#### Dataset entries:
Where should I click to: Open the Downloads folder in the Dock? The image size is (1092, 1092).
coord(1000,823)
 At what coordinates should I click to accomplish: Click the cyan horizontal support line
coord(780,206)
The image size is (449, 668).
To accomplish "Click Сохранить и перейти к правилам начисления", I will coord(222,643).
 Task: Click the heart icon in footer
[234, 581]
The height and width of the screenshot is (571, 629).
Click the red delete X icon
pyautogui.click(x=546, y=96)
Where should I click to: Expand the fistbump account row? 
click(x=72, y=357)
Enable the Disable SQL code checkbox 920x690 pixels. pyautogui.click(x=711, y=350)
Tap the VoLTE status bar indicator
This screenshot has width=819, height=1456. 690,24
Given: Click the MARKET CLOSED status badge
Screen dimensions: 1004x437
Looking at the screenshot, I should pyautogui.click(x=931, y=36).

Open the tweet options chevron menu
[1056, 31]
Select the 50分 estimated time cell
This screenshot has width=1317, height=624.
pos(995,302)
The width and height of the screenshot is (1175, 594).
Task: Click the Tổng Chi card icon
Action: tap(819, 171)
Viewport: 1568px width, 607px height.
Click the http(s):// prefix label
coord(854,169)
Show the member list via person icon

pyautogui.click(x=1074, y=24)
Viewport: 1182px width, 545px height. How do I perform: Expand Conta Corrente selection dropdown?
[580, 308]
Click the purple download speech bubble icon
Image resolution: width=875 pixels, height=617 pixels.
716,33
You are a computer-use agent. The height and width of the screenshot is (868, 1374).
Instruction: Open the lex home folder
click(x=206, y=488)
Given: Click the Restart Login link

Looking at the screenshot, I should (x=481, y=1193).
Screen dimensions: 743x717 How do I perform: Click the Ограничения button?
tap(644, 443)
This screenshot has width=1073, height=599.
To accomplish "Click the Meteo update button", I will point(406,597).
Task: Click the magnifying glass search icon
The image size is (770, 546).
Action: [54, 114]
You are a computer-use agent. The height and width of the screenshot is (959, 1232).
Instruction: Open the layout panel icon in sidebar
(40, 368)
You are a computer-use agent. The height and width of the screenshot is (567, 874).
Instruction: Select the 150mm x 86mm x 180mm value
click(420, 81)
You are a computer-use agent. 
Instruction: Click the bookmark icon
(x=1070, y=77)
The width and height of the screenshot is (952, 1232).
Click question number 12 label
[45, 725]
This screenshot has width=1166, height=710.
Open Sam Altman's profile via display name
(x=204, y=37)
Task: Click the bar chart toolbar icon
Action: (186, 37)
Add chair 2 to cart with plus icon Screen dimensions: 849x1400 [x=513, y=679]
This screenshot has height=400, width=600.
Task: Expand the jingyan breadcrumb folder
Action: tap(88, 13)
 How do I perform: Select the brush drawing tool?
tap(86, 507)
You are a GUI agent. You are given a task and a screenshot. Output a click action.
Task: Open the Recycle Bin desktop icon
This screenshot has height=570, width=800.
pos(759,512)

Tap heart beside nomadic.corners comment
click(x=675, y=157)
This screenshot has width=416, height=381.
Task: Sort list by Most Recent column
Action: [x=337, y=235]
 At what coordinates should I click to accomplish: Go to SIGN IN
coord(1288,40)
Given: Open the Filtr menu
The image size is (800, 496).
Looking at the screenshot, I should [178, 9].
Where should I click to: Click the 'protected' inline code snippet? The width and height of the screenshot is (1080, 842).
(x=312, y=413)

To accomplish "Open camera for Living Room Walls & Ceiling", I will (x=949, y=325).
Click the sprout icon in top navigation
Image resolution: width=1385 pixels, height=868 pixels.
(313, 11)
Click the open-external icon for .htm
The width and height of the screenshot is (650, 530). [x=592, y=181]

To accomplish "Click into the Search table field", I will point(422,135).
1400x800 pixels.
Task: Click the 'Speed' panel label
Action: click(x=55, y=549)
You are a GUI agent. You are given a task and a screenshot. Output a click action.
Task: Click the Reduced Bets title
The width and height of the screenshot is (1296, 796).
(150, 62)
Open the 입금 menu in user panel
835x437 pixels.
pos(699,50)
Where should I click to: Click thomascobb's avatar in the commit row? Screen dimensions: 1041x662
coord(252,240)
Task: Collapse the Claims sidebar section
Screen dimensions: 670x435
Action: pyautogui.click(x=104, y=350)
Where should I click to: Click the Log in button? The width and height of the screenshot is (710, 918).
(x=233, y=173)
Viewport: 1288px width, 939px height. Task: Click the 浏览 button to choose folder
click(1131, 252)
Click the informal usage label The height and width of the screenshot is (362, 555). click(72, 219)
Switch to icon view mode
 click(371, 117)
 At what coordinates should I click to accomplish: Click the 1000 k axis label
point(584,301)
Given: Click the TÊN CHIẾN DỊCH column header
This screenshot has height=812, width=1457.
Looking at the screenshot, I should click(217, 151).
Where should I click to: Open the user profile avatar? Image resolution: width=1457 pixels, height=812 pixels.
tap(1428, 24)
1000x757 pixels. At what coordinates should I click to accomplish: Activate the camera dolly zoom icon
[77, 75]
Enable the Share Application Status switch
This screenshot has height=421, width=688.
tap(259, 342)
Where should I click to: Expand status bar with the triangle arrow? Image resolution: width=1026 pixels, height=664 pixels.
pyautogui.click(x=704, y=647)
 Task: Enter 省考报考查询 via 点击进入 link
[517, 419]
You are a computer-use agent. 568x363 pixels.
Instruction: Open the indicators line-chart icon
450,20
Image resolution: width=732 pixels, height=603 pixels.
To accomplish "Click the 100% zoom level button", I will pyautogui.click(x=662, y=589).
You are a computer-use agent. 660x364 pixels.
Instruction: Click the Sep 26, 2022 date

#### Problem description:
When the word "agent" occurs in a line above, list that line.

#### Exercise result:
You are a computer-use agent. The height and width of the screenshot is (868, 1374).
You are a computer-use agent. The height and width of the screenshot is (959, 1232).
You are a computer-use agent. The height and width of the screenshot is (567, 874).
You are a computer-use agent. 
You are a GUI agent. You are given a task and a screenshot. Output a click action.
You are a GUI agent. You are given a task and a screenshot. Output a click action.
You are a computer-use agent. 568x363 pixels.
You are a computer-use agent. 660x364 pixels.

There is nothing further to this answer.